◆ Listed records ◆
------------------------------
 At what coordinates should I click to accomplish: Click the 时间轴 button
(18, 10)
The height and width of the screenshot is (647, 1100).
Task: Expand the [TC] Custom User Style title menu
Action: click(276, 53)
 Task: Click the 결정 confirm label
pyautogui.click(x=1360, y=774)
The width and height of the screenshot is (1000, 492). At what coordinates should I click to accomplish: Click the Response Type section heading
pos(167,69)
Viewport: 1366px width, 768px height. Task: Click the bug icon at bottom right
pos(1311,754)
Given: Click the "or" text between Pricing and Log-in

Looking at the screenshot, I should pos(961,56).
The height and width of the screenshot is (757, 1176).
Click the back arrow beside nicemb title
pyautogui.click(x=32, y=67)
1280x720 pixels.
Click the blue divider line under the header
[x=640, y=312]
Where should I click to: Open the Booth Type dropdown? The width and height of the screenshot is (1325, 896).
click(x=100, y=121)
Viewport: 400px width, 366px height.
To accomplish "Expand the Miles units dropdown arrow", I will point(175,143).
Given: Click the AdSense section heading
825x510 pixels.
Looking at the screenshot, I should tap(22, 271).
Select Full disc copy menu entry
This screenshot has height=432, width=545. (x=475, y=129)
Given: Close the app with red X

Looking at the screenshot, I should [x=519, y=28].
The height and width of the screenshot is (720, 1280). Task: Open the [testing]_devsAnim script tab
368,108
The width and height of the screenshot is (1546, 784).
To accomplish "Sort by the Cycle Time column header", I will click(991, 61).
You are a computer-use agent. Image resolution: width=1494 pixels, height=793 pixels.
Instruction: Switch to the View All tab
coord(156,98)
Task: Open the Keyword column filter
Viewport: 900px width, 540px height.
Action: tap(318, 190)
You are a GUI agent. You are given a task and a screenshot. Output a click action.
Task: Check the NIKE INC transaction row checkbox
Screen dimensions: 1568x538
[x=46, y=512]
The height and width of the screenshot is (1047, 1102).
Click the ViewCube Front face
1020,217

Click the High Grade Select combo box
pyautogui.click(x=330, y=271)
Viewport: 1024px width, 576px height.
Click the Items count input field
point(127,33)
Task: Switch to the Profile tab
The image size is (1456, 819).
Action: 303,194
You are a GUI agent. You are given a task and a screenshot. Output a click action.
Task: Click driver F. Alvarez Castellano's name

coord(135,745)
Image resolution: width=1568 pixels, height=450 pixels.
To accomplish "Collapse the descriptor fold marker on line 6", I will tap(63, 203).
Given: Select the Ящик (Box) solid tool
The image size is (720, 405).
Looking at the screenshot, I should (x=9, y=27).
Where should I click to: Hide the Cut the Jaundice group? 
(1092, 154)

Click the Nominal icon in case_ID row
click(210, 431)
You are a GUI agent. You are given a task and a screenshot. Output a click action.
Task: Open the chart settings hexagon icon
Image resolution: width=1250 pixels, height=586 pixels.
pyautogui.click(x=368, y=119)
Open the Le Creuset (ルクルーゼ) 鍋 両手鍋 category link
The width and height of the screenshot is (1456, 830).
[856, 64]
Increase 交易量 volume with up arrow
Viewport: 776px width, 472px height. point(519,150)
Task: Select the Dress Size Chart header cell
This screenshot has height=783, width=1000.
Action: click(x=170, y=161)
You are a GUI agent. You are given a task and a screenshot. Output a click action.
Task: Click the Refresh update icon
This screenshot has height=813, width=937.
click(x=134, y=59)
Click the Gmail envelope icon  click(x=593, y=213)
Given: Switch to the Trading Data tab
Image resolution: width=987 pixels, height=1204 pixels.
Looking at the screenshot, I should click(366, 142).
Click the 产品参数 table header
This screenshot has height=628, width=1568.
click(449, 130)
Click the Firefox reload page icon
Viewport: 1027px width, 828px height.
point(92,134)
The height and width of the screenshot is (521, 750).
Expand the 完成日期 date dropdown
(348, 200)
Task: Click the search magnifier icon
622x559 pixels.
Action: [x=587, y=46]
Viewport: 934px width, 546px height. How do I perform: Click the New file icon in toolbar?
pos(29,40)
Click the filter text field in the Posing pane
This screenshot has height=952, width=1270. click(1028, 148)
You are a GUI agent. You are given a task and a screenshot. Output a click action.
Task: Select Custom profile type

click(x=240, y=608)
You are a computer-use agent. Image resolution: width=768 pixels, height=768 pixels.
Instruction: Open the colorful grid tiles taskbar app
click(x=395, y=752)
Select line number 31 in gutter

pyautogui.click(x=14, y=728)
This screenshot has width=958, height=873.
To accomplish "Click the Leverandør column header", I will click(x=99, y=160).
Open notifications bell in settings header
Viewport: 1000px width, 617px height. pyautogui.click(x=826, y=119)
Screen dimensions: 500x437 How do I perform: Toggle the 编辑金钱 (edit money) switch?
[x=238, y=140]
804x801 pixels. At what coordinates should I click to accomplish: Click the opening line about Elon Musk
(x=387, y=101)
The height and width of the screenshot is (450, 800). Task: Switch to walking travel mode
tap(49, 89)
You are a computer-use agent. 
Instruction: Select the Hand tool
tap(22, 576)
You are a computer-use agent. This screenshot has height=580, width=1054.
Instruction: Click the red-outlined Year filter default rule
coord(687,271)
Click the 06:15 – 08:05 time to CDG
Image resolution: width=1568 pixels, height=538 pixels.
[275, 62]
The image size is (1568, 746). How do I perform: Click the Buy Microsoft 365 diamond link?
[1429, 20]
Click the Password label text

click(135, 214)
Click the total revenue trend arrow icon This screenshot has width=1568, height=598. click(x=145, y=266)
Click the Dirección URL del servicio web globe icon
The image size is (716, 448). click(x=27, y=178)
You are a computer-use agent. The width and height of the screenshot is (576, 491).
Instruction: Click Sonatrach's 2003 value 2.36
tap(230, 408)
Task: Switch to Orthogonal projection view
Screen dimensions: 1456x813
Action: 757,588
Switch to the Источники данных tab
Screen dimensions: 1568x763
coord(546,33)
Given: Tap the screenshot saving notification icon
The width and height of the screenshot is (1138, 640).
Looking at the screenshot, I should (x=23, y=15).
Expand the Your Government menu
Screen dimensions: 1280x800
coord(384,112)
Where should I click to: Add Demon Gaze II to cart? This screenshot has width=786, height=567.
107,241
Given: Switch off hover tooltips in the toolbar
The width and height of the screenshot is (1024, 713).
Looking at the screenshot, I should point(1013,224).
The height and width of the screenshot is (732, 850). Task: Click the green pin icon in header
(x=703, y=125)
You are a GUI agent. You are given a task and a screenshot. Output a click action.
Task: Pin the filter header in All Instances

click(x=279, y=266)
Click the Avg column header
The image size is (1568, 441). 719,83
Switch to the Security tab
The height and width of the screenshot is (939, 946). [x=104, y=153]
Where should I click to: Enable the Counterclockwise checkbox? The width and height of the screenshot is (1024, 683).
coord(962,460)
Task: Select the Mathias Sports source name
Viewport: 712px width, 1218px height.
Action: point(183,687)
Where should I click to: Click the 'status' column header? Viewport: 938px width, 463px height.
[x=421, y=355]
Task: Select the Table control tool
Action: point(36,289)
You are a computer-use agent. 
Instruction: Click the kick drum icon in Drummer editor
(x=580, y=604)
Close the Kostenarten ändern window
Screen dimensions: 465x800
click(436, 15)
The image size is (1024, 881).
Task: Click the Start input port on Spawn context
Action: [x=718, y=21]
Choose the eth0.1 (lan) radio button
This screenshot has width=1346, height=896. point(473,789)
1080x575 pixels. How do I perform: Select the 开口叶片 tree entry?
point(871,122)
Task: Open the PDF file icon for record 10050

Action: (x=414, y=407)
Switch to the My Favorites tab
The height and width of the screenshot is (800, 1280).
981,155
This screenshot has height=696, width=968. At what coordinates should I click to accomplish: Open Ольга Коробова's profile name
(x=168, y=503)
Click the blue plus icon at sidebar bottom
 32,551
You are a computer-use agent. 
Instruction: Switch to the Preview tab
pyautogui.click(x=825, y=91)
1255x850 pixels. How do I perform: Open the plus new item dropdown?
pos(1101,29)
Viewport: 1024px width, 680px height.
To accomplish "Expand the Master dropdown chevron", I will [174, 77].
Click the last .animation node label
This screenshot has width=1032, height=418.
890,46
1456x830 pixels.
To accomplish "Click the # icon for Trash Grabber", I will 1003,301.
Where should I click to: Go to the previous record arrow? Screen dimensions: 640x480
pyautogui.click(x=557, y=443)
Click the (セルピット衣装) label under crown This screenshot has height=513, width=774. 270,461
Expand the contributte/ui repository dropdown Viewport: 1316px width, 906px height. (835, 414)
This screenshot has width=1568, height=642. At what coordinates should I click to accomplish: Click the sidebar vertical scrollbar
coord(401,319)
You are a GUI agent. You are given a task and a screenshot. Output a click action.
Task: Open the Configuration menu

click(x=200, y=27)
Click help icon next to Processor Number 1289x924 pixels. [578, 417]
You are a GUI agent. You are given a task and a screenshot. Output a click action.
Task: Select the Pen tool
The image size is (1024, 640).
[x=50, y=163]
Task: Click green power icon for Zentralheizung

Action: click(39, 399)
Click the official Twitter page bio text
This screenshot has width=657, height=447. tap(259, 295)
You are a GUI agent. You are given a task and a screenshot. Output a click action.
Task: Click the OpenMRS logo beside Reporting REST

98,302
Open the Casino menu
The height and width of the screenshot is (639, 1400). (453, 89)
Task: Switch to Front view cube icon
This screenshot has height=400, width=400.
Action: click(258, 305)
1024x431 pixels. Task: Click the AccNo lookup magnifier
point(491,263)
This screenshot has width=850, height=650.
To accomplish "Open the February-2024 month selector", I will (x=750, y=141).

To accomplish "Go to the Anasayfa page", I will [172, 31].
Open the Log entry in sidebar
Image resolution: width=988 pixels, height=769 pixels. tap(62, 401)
------------------------------
◆ Exercise aim ◆
Copy every line in the data above that has the string "computer" in it.

◆ Expected output ◆
You are a computer-use agent. Image resolution: width=1494 pixels, height=793 pixels.
You are a computer-use agent. Image resolution: width=768 pixels, height=768 pixels.
You are a computer-use agent. 
You are a computer-use agent. This screenshot has height=580, width=1054.
You are a computer-use agent. The width and height of the screenshot is (576, 491).
You are a computer-use agent. 
You are a computer-use agent. 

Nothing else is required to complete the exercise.